▸ How to complete this task:
Show all lines of the listing that hold the word "Given".

___ Source records

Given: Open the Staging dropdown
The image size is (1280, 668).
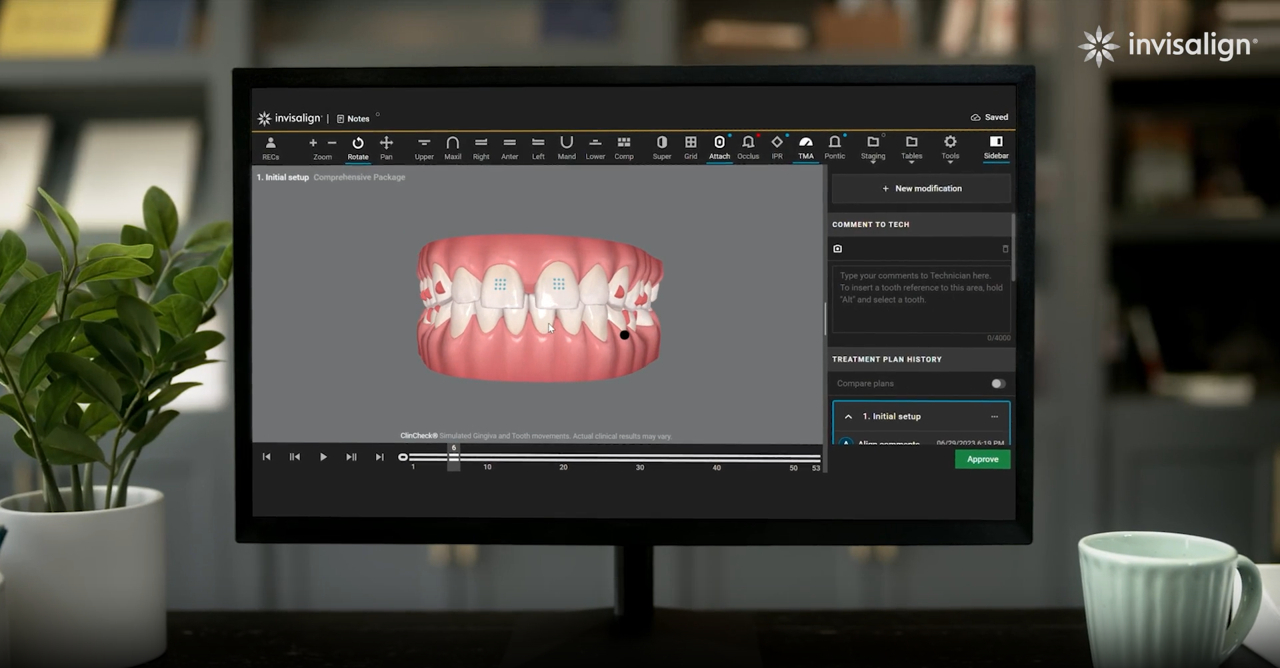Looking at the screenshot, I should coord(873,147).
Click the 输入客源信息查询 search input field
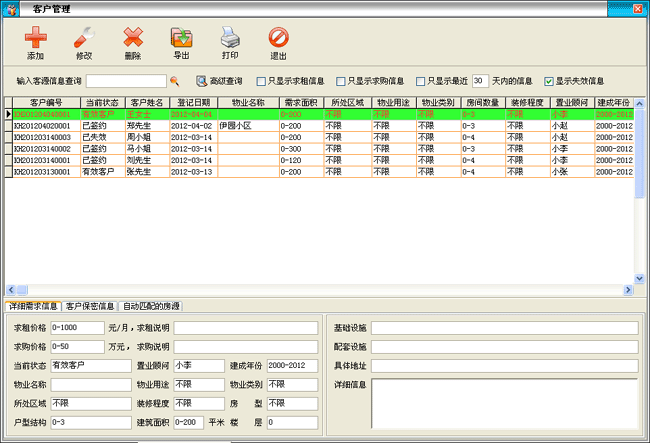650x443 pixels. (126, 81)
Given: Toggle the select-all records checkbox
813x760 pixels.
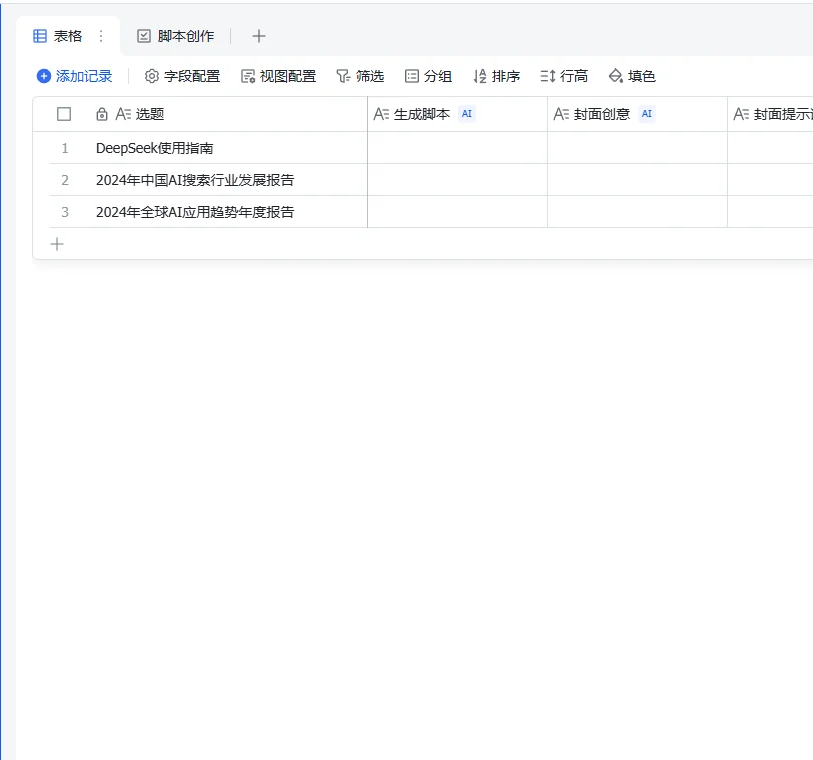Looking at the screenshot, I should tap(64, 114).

______
___ Source records

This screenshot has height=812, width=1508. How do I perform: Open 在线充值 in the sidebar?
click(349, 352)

______

▸ Answer area:
Given: Open the Staging dropdown
Given: Toggle the select-all records checkbox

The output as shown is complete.